Responding, IBEC said that reform of the Maths curriculum must continue. The Project Maths subject was trialled for a second year in 25 secondar schools and from next year will offer 25 bonus points to anyone who takes the subject with the hope that there will be more engagement.

IBEC head of education poliocy Tony Donohue said fluency in Maths was vital:

Less than 16 per cent of the 51,991 students that sat leaving certificate maths took the higher level paper. This is down from a high of 18.9 per cent in 2005 and is significantly out of line with other subjects.

By not sitting the honours paper, most students have automatically excluded themselves from many science, engineering and technology third-level courses

The Leaving Certificate can be a catalyst for a fulfilled and rewarding life, but only if it has created a desire for further learning. Unfortunately the current system is over-reliant on rote learning and may be having the opposite effect for a significant number of students.

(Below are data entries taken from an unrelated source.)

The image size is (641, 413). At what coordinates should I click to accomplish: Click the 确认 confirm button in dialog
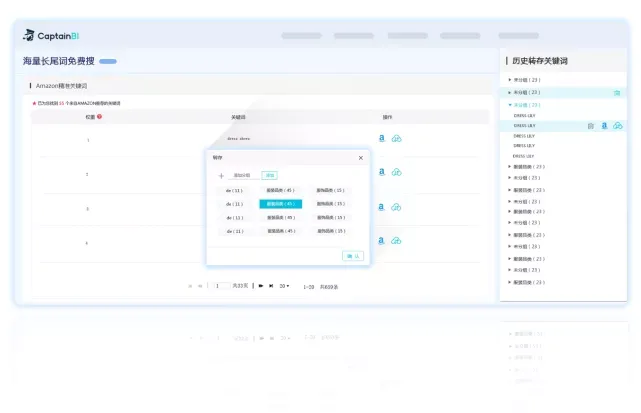pos(353,256)
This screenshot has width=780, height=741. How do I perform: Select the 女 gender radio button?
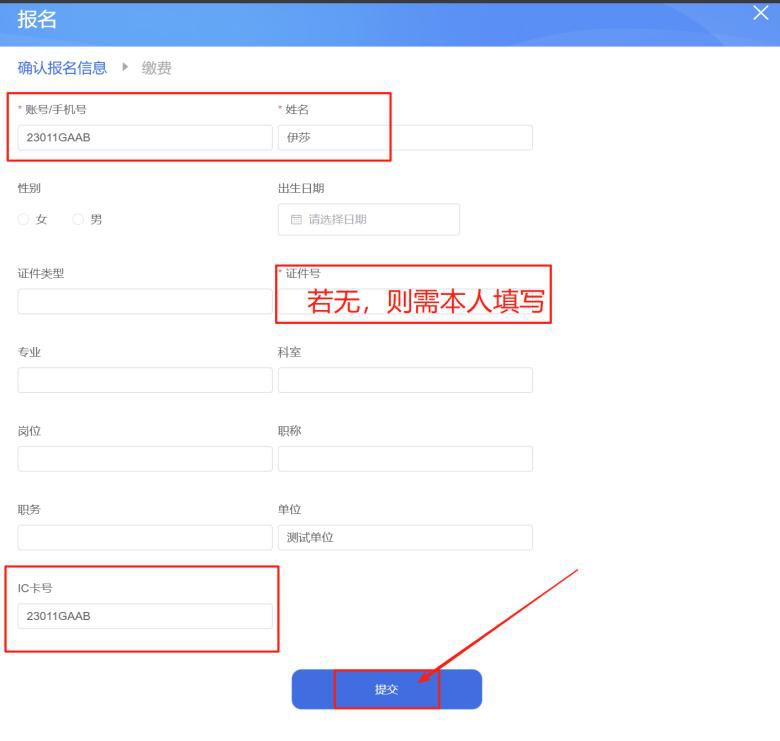pyautogui.click(x=24, y=220)
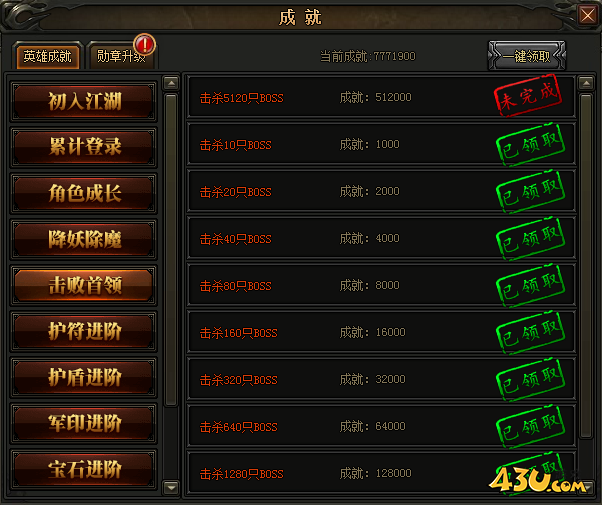Image resolution: width=602 pixels, height=505 pixels.
Task: Click the left list scroll-down arrow
Action: (x=171, y=488)
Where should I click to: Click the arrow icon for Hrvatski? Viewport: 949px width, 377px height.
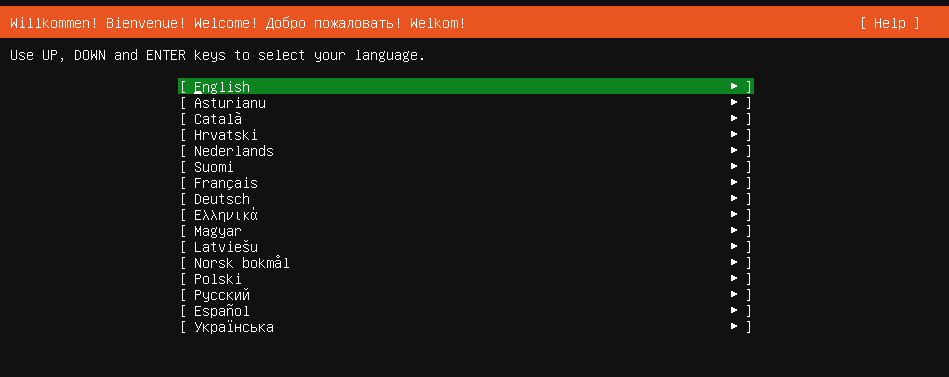pos(734,134)
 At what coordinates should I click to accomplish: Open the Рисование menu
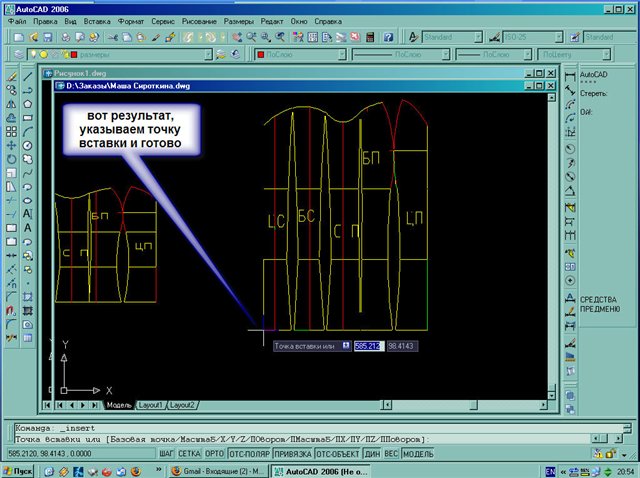click(x=204, y=21)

Calls for reform were echoed by the Unions of Students in Ireland (USI) which said that the Leaving Cert was “in dire need of a major overhaul”.

USI president Gary Redmond said:

For the past number of months, these students have been under an enormous amount of unnecessary pressure, studying intensely for an exam system that needs to be re-evaluated.

A new Leaving Certificate system of continuous assessment should be introduced for a fairer assessment of the performance of secondary school students over a longer period of time.

The high failure rate in the subjects of science and math in this year’s Leaving Certificate also needs to be examined, and the question of why only 50 per cent of teachers are qualified to teach maths, needs to be looked at.

Meanwhile Chambers Ireland, the country’s largest business network, has said that the Leaving Cert results should be seen as a gateway to “lifelong learning”.

It called on the Minister for Education Ruairí Quinn to introduce a loan scheme for students to pay for third level education, something the Minister ruled out earlier this week.

Ian Talbot, CEO of Chambers Ireland, added:

Regardless of their satisfaction with today’s results, all students should see the Leaving Certificate not as the finishing line, but as a gateway to lifelong learning.

Ireland’s economy is changing rapidly and, in order to keep pace, re-skilling and up-skilling has become increasingly important.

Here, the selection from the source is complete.